* _Exercise_
Only certain lines below are wanted: those starting at the line containing "Turn off the enabled" and ending at the line containing "Task: Click the wall lamp in the resort photo", both included, each retyped exactly.

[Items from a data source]
********

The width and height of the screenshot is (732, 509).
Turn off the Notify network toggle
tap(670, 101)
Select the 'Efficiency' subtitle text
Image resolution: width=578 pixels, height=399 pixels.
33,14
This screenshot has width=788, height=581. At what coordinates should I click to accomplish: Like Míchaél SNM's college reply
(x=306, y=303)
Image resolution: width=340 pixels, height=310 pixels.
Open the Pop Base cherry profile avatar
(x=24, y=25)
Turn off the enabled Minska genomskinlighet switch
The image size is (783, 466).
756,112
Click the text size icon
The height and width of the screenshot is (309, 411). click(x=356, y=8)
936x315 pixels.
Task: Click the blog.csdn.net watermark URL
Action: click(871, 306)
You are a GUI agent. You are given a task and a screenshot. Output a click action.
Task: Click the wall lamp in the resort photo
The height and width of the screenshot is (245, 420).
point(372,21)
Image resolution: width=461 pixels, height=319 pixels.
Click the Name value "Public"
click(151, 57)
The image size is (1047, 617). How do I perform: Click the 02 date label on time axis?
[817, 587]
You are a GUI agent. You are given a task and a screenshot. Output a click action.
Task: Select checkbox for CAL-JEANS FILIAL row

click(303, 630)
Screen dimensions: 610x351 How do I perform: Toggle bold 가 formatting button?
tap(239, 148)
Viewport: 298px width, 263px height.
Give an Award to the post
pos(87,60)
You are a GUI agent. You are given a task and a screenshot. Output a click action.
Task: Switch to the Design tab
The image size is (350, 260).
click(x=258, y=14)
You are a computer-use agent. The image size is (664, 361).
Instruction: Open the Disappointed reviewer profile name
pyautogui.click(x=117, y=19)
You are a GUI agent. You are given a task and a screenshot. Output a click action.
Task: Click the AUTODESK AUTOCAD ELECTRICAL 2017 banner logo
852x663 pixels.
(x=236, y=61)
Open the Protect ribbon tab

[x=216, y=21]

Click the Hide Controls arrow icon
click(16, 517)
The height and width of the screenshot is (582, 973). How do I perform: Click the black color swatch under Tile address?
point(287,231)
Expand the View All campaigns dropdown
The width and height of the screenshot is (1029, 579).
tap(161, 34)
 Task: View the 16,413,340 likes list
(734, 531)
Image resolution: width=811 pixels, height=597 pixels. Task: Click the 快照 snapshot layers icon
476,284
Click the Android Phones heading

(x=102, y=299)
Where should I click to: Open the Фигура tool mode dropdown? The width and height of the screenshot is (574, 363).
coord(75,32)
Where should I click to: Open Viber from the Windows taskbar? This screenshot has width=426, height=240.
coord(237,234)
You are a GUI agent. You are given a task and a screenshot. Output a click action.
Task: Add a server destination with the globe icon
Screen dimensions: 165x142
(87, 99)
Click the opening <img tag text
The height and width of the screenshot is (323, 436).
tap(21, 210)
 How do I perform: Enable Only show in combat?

********

* _Solution for this task_
Turn off the enabled Minska genomskinlighet switch
The image size is (783, 466).
756,112
Click the text size icon
The height and width of the screenshot is (309, 411). click(x=356, y=8)
936x315 pixels.
Task: Click the blog.csdn.net watermark URL
Action: click(871, 306)
You are a GUI agent. You are given a task and a screenshot. Output a click action.
Task: Click the wall lamp in the resort photo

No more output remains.